Classification of types

  • Built-in types have direct hardware support
  • Interesting examples:
    • complex numbers (pair of numbers)
    • fixed point - contains an implicit decimal point at programmer specified location (e.g., dollars and cents)

Numeric types

Have to decide on certain properties when designing a language, such as:

  • length of the numeric type, i.e., number of bytes
  • complex types - are these built in, standard library, unsupported?
  • rational numbers? - pair of integers
  • integers with arbitrary precision?

Common terms

discrete types (ordinal) are countable and have a well-defined notion of predecessor and successor (except first and last). These are “ordered”. scalar types are types such as discrete, real, rational, and complex.

Enumerations were first introduced in Pascal. Helped with readability and getting rid of some weird bugs. May be represented internally as integers, but not always compatible with integers (e.g., can’t set int x; to an enum in most languages). In C, enums aren’t type safe since they really are just a typedef for an int.

In OO languages, there is difficulty mixing enums with inheritance. In Java, enums are a class.

Subrange types

Values are contiguous subset of the values of a discrete base type.

type test_score = 0..100.
type weekday = (sun, mon, tue, wed, thu, fri, sat).
type workday = (mon..fri).

weekday is just an enum in Pascal. test_score is compatible with integers, since it’s built on integers.

Composite types

  • nonscalar types
  • Created by applying type constructor to one or more simple types

These include arrays, lists, files, etc.

Type checking

Enforcing the rules of a type system

Type equivalence

How to define equivalence when users can define new types? Two main ways: structural and name equivalence.

structural equivalence says two types are equivalent if they consist of the same components put together in the same way. Appears in C and ML. It’s principle problem is an inability to distinguish between types that the programmer may think of as distinct, but which happen by coincidence to have the same internal structure.

name equivalence is based on lexical occurence of type definitions. Most modern imperative languages use this. Appears in Java, C#, standard Pascal. Name equivalence is based on the assumption that if the programmer goes to the effort of writing two type definitions, then those definitions are probably mean to represent different types.

With aliasing constructs such as typedef, have to decide between loose and strict name equivalence. For loose name equivalence, aliases are equivalent in an otherwise name equivalent language. In strict name equivalence, aliased types are not equivalent.
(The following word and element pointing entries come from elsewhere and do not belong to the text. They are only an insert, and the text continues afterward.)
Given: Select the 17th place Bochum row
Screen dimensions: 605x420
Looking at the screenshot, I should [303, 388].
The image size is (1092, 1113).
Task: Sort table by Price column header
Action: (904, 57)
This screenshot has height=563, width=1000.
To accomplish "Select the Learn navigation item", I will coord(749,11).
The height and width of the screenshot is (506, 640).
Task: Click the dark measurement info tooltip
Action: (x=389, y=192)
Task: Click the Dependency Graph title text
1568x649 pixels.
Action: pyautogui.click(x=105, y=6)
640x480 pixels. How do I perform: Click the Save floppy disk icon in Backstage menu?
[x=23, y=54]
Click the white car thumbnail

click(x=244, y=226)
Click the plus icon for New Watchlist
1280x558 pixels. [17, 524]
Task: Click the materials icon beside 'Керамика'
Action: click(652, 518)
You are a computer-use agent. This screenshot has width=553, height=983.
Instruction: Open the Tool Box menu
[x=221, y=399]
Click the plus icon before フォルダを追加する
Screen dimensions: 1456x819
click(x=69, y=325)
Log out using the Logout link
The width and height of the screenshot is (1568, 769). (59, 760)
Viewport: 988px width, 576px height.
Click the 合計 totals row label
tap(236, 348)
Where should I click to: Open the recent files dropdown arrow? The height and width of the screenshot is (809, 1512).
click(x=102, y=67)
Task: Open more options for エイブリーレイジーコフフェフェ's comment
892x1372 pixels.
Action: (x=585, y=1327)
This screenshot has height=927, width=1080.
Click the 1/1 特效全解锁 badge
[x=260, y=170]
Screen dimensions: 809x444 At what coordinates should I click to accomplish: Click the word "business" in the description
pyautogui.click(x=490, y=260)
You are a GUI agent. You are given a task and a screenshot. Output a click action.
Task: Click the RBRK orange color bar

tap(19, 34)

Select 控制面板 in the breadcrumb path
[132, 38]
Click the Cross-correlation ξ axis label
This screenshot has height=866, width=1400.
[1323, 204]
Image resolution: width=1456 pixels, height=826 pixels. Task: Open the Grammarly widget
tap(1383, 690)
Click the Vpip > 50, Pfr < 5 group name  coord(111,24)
Under strict name equivalence, a declaration

type A = B

is considered a definition. A’s type is different from B’s type. Under loose name equivalence it is merely a declaration; A shares the definition of B.

Type casting

Useful when:

  • Types are structurally equivalent but language is name equivalent
  • Types have different sets of values, but intersection is represented in the same way (e.g., subtype of integers and integers)
  • Types have different low-level representations, but there is some sensible correspondence between them (e.g., short and int)

Compiler generates run-time code for checking that the cast is valid. Some casts, e.g., converting from a float to an int, requires code to change the low-level representation of values. This can also cause a loss of fractional digits, and integer overflow can result.

Non-converting type cast does not alter underlying bits, merely reinterpreting them. Breaks the language’s type system! In C++, see reinterpret_cast<T>().